Records for this task below:

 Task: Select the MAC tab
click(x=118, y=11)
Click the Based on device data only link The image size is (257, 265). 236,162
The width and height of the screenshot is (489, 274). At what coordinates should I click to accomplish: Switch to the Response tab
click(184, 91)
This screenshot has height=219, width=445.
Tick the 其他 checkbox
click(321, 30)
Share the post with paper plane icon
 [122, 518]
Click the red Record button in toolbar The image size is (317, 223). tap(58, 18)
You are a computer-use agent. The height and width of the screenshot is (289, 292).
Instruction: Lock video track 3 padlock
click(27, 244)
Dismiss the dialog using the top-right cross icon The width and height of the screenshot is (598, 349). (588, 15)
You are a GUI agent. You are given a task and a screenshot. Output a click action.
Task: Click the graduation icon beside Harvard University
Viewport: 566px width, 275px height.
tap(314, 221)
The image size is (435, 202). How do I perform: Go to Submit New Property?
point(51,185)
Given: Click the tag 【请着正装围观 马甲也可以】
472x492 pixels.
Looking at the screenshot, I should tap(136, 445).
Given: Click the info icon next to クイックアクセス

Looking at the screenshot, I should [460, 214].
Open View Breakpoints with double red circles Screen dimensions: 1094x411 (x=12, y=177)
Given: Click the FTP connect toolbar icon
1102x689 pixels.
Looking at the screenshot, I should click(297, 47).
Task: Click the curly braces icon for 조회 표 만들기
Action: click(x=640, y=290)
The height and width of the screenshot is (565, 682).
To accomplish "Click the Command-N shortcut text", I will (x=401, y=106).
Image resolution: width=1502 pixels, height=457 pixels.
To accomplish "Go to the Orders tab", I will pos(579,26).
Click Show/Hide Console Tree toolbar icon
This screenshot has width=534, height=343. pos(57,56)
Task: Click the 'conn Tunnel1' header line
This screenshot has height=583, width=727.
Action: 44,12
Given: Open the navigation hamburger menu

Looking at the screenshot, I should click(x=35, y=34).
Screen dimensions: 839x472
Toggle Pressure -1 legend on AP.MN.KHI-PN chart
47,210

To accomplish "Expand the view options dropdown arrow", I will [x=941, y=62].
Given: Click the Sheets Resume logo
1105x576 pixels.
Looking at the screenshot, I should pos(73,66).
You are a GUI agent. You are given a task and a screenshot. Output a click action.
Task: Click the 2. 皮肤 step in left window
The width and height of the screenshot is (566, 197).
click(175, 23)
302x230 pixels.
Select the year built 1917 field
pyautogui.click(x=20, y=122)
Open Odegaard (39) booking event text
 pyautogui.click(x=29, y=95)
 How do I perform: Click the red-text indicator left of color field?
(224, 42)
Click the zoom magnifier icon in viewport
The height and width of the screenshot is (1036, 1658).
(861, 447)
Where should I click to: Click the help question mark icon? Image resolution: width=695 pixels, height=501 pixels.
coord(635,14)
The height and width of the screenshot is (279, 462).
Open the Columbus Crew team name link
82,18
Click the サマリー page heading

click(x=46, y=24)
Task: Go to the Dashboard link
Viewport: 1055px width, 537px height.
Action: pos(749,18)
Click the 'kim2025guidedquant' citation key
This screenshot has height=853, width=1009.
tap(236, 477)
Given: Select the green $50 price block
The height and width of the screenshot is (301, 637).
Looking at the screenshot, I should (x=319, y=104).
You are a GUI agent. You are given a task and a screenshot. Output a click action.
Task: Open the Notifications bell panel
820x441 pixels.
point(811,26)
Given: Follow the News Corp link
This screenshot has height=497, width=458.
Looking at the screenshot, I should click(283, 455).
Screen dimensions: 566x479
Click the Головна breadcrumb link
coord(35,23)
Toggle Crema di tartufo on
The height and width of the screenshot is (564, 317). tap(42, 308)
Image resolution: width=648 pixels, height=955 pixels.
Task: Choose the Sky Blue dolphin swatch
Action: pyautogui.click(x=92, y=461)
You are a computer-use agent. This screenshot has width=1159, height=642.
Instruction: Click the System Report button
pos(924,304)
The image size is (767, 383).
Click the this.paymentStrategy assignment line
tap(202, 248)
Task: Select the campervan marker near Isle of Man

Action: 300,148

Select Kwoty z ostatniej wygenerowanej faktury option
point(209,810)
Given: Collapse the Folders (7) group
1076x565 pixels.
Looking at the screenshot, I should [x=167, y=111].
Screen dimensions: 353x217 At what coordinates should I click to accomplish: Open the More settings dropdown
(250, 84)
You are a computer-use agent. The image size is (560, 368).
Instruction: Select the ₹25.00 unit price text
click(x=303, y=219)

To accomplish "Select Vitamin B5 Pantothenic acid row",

End of Records for this task.

**What needs to be done:**
The lines above that hold the word "computer" should be found and copied out.

**Your solution:**
You are a computer-use agent. The height and width of the screenshot is (289, 292).
You are a computer-use agent. This screenshot has width=1159, height=642.
You are a computer-use agent. The image size is (560, 368).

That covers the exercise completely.